(TASK OBJECTIVE):
Start at the line in the entries below that contains "800x550 pixels. How", stop at the line that contains "Viewport: 1024px width, 642px height.", and output exactly the lines in that span, both ends included.

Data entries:
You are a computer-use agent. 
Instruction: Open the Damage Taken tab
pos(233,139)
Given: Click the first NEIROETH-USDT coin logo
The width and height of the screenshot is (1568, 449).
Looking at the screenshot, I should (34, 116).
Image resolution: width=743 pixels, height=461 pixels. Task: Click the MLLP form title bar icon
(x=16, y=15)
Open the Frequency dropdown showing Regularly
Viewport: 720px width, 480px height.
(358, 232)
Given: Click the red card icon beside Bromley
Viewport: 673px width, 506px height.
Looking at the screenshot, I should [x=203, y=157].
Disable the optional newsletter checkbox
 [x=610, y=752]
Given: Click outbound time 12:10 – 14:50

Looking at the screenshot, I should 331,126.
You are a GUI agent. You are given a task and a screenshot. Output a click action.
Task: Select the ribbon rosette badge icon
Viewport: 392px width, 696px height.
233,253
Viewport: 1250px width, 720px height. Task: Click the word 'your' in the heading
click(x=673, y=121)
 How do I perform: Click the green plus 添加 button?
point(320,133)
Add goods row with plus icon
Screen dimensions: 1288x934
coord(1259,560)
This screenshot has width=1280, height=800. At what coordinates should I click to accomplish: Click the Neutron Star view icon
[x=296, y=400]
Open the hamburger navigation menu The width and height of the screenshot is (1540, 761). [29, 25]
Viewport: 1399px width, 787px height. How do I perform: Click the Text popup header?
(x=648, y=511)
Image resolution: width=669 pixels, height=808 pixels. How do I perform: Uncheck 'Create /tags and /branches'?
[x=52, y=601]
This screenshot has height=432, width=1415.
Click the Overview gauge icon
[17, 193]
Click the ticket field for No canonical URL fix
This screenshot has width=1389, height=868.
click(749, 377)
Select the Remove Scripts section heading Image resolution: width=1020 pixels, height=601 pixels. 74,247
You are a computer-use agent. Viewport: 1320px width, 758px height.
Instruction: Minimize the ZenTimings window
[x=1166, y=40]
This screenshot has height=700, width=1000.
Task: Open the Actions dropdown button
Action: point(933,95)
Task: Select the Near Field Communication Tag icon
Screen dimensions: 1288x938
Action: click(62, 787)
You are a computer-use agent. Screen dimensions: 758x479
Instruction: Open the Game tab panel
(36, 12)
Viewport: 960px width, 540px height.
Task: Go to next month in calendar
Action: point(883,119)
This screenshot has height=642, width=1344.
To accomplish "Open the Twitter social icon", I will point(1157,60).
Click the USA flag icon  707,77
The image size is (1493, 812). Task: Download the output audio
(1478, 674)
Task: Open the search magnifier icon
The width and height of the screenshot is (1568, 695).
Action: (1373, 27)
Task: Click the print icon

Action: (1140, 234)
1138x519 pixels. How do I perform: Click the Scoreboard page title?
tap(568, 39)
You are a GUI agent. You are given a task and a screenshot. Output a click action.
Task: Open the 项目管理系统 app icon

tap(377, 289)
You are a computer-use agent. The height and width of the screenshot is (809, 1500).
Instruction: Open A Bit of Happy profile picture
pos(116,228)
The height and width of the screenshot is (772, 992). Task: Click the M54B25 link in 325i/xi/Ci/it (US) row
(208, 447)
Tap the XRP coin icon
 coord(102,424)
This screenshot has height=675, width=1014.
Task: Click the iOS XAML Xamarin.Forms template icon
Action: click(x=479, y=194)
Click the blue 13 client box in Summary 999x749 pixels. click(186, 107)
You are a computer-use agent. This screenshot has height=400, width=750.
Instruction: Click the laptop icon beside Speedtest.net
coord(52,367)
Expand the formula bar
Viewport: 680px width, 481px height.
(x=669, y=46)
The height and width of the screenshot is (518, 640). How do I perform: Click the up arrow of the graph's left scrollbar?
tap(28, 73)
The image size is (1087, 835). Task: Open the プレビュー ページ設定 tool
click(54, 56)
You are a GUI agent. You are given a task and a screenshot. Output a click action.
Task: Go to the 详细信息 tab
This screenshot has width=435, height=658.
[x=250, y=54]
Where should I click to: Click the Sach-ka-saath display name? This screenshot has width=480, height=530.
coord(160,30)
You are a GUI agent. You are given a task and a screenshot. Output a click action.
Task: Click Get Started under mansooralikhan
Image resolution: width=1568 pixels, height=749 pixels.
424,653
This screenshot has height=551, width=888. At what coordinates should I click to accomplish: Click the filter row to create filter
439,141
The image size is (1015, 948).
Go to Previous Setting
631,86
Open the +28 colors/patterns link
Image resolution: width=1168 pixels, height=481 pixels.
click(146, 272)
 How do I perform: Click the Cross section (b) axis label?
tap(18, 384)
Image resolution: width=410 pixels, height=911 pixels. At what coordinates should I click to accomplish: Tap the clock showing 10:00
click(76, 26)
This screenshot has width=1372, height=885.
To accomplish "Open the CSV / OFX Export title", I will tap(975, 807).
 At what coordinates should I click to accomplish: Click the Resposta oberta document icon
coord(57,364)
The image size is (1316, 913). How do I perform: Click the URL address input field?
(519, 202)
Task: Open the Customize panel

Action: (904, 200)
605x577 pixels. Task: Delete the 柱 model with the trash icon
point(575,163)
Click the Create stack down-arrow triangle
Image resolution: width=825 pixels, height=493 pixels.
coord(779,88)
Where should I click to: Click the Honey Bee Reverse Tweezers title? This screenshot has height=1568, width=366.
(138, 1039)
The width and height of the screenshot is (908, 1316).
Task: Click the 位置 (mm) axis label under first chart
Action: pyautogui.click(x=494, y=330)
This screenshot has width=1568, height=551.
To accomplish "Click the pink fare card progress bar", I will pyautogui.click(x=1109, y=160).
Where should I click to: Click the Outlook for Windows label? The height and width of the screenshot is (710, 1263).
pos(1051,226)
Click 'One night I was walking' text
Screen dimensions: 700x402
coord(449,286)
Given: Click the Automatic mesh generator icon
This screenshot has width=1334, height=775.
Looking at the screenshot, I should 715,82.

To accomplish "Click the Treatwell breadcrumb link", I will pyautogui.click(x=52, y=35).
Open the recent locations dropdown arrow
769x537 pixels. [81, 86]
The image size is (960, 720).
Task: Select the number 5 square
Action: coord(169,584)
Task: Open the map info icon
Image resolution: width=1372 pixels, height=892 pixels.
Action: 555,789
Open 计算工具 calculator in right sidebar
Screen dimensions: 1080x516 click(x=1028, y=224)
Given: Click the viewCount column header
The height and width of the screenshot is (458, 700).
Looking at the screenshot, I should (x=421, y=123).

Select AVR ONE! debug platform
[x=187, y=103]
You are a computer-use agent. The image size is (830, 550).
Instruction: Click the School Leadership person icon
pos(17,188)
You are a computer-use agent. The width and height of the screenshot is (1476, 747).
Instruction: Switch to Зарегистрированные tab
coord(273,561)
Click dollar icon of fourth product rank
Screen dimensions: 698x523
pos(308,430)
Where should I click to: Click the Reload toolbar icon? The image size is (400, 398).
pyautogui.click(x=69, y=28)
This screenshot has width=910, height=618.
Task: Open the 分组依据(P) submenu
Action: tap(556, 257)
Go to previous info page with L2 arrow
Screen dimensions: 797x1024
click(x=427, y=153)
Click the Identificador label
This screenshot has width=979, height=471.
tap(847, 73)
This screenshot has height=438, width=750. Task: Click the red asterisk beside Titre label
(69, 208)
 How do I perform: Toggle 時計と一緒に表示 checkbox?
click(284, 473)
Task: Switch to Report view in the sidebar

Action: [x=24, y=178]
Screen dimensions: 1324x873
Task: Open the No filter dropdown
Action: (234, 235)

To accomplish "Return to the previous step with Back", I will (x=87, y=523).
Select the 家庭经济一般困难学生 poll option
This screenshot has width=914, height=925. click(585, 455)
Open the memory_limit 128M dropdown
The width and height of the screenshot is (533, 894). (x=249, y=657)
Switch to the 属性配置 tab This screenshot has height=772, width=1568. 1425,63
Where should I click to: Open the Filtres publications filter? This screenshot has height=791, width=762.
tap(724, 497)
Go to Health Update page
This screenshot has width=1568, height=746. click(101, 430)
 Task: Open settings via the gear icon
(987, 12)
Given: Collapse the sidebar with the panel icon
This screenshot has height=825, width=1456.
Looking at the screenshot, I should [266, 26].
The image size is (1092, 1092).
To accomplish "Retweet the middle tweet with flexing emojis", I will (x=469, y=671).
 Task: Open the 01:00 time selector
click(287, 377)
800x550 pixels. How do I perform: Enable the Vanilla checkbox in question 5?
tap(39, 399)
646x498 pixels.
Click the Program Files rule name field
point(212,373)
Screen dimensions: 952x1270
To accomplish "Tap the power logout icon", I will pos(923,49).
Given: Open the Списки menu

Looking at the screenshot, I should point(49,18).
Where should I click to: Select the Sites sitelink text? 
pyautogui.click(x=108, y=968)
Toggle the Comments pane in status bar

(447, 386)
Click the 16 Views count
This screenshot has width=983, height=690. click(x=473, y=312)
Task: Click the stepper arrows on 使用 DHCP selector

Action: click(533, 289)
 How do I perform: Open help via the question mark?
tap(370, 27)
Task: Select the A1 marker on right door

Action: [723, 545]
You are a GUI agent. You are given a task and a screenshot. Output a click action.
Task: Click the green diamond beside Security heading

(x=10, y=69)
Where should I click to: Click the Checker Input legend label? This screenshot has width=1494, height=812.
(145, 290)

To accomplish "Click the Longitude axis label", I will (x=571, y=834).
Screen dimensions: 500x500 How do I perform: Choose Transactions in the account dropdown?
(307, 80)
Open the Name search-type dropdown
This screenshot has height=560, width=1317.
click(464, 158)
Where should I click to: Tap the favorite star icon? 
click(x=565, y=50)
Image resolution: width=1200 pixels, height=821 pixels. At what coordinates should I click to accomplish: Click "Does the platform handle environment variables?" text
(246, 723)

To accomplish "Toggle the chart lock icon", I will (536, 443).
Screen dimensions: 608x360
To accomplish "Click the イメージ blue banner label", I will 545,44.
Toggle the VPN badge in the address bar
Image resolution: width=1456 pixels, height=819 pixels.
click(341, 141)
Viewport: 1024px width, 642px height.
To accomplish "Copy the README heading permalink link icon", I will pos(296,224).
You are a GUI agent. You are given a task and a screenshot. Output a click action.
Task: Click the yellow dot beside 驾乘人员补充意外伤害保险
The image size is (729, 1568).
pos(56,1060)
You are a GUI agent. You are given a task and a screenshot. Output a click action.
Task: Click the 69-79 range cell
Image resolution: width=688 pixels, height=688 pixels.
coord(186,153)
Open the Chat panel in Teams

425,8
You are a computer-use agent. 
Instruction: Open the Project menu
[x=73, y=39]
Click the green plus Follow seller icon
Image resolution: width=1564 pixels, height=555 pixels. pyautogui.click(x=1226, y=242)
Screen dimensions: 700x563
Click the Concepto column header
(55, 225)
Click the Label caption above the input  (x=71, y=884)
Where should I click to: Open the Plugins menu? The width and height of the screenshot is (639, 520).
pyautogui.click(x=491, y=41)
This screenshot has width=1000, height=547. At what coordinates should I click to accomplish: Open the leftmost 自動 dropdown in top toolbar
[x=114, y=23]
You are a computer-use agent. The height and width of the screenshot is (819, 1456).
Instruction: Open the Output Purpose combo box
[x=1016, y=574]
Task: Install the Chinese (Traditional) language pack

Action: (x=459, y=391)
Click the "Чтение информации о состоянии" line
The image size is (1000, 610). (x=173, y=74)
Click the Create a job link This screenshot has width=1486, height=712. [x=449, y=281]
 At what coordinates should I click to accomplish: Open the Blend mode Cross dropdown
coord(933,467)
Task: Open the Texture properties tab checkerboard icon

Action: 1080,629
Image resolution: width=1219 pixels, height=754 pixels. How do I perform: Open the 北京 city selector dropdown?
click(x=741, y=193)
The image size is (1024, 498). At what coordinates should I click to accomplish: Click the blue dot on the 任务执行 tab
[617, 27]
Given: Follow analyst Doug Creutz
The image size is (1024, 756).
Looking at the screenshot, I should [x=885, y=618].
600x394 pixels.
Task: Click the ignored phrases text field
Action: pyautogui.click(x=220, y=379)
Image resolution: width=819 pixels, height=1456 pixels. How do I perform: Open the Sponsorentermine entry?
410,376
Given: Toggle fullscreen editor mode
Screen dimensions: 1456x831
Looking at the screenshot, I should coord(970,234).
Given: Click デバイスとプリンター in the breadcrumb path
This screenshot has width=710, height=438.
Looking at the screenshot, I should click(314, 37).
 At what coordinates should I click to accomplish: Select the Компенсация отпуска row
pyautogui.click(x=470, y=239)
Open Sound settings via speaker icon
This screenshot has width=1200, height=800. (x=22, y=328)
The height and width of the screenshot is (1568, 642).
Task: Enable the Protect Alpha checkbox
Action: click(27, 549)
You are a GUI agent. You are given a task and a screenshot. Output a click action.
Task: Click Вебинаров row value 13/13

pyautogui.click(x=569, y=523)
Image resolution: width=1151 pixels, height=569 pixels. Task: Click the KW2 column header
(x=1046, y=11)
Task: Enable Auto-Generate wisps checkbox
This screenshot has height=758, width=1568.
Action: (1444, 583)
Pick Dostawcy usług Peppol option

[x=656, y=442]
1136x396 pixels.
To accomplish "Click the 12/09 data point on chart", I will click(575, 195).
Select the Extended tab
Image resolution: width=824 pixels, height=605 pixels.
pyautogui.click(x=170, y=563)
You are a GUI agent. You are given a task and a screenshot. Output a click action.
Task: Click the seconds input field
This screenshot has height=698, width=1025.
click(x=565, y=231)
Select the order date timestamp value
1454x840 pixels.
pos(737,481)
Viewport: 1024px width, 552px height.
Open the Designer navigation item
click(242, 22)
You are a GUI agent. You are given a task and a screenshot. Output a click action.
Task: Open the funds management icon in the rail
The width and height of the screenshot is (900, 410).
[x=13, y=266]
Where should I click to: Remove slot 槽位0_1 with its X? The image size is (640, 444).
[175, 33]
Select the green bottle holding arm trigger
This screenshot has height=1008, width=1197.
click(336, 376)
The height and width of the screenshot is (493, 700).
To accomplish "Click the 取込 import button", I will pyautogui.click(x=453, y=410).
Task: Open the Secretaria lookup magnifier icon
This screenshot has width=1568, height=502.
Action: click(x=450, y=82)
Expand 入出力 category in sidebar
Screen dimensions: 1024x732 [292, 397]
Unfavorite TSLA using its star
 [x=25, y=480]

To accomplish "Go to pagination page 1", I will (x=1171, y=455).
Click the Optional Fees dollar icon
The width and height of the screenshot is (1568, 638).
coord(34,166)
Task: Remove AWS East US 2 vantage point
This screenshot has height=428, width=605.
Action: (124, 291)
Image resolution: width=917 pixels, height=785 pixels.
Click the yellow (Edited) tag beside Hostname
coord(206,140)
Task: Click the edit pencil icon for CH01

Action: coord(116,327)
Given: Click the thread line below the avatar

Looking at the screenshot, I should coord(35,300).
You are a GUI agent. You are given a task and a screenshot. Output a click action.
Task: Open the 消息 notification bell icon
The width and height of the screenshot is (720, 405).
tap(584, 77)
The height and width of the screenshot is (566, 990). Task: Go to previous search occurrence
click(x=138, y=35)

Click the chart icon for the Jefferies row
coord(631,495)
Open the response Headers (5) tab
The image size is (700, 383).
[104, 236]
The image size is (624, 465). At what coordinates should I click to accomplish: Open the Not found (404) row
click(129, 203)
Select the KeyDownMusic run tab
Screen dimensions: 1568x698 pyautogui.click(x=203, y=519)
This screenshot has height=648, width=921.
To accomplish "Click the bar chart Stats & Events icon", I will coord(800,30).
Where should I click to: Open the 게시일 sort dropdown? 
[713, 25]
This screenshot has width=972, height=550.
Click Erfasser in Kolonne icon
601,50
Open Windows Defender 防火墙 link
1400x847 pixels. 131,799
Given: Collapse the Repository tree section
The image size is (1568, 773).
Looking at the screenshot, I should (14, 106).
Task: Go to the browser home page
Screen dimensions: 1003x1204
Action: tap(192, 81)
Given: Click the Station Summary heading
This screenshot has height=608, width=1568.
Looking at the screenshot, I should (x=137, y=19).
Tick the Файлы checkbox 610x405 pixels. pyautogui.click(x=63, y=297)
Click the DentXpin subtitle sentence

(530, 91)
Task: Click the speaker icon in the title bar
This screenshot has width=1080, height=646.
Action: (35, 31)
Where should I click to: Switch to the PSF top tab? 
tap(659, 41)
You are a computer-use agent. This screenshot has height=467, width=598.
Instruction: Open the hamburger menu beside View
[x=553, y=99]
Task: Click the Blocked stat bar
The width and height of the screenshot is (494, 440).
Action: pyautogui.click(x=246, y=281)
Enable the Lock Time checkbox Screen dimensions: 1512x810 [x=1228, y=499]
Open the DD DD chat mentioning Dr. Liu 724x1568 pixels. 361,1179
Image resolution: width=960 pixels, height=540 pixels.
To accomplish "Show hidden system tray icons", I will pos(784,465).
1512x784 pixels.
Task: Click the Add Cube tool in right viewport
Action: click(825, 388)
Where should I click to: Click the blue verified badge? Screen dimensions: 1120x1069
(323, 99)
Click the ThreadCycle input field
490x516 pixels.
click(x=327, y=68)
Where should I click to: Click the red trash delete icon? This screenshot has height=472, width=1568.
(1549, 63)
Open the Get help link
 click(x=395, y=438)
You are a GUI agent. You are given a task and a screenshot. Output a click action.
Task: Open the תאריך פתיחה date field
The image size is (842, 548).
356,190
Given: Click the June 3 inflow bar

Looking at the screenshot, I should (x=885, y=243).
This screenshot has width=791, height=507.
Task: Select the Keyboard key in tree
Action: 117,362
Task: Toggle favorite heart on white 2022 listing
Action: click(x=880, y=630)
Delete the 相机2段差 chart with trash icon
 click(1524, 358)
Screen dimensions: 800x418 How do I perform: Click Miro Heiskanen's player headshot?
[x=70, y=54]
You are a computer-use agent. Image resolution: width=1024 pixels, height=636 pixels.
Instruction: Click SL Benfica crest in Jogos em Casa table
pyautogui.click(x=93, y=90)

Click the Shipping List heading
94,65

(RESPONSE TO THIS EXERCISE):
800x550 pixels. How do I perform: Enable the Vanilla checkbox in question 5?
tap(39, 399)
646x498 pixels.
Click the Program Files rule name field
point(212,373)
Screen dimensions: 952x1270
To accomplish "Tap the power logout icon", I will pos(923,49).
Given: Open the Списки menu

Looking at the screenshot, I should point(49,18).
Where should I click to: Select the Sites sitelink text? 
pyautogui.click(x=108, y=968)
Toggle the Comments pane in status bar

(447, 386)
Click the 16 Views count
This screenshot has width=983, height=690. click(x=473, y=312)
Task: Click the stepper arrows on 使用 DHCP selector

Action: click(533, 289)
 How do I perform: Open help via the question mark?
tap(370, 27)
Task: Select the A1 marker on right door

Action: [723, 545]
You are a GUI agent. You are given a task and a screenshot. Output a click action.
Task: Click the green diamond beside Security heading

(x=10, y=69)
Where should I click to: Click the Checker Input legend label? This screenshot has width=1494, height=812.
(145, 290)

To accomplish "Click the Longitude axis label", I will (x=571, y=834).
Screen dimensions: 500x500 How do I perform: Choose Transactions in the account dropdown?
(307, 80)
Open the Name search-type dropdown
This screenshot has height=560, width=1317.
click(464, 158)
Where should I click to: Tap the favorite star icon? 
click(x=565, y=50)
Image resolution: width=1200 pixels, height=821 pixels. At what coordinates should I click to accomplish: Click "Does the platform handle environment variables?" text
(246, 723)

To accomplish "Toggle the chart lock icon", I will (536, 443).
Screen dimensions: 608x360
To accomplish "Click the イメージ blue banner label", I will 545,44.
Toggle the VPN badge in the address bar
Image resolution: width=1456 pixels, height=819 pixels.
click(341, 141)
Viewport: 1024px width, 642px height.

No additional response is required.